L’augmentation des contaminations a aussi poussé jeudi les responsables allemands à imposer de sévères restrictions aux non-vaccinés, qui ne pourront plus accéder à des lieux publics comme des restaurants ou salles de concert sur l’ensemble du territoire. 

Les investisseurs «n’ont pas les mêmes craintes macro-économiques que lors des premières phases de confinement, sans le vaccin. Par contre, cela ne reste pas bon sur les questions d’approvisionnement pour les entreprises», commente Alexandre Baradez, analyste IG lors d’un point quotidien.

En conséquence, cela remet la pression sur le rythme de l’inflation «alors qu’on se demandait si on n’avait pas atteint le pic» dans plusieurs régions du monde, souligne-t-il. 

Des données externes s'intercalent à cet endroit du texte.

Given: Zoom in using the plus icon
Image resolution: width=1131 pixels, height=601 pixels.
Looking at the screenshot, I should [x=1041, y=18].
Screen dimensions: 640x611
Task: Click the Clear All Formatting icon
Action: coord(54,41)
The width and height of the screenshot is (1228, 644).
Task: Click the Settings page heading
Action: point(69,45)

En Allemagne, les prix à la production se sont envolés de plus de 18% sur un an en octobre, progressant deux fois plus vite qu’attendu en un mois (+3,8%). 

La volatilité de la séance est aussi exacerbée par les «trois sorcières», à savoir l’arrivée à échéance de plusieurs contrats et options sur les indices et qui génère par conséquent des volumes d’échanges plus étoffés, des cours plus volatiles avec moins de prises de risques.

En Asie, où les marchés ont fermé avant l’annonce autrichienne, Tokyo a terminé en hausse de 0,5%, avec l’annonce d’un vaste plan de relance pour la troisième économie mondiale. Shanghai a terminé en hausse de 1,13%, mais Hong Kong, plombé les résultats d’Alibaba, a perdu 1,07%.

Les secteurs du commerce, du voyage et bancaires les plus touchés par les conséquences économiques des restrictions sanitaires s’affichaient nettement en baisse après la décision autrichienne. 

À Paris, Unibail-Rodamco-Wesfield cédait 4,56% à 61,60 euros et Airbus 3,02% à 109,84 euros. 

À Londres, IAG (British Airways et Iberia) reculait de 5,22% à 146 pence et Easyjet de 5,05% à 542 pence. À Dublin, Ryanair lâchait 2,67% et a annoncé par ailleurs le retrait en décembre son titre de la Bourse de Londres.

À l’inverse, les valeurs refuges de la pandémie s’en sortaient mieux: à Paris, le géant français des laboratoires d’analyses, Eurofins Scientific, dont la croissance a été portée par l’explosion des tests contre la COVID prenait 4,21% à 112,44 euros. La tech, comme Teleperformance (+2,13% à 365,70 euros) était aussi en hausse. 

Le luxe était également privilégié, avec Hermès, propulsé aussi par la perspective de voir le titre accéder l’indice boursier de référence de la zone euro, l’Euro Stoxx 50, le mois prochain (+3,01% à 1640 euros). 

En Allemagne, les entreprises de livraison ou de vente en ligne montaient en tête du Dax, notamment Hello Fresh (+4,92% à 95,58 euros), Zalando (+4,13% à 85,68 euros) ou Delivery Hero (+2,41% à 129,75 euros). 

Les nouvelles sur le front de l’épidémie ont mis un terme au rebond du pétrole.

La monnaie européenne augmentait ses pertes du début de séance face au billet vert (-0,69%), à raison d’un euro pour 1,129 3 dollar américain.

Le bitcoin perdait 0,55% à 57 260 $US, à près de 10 000 $US de son niveau du début de semaine.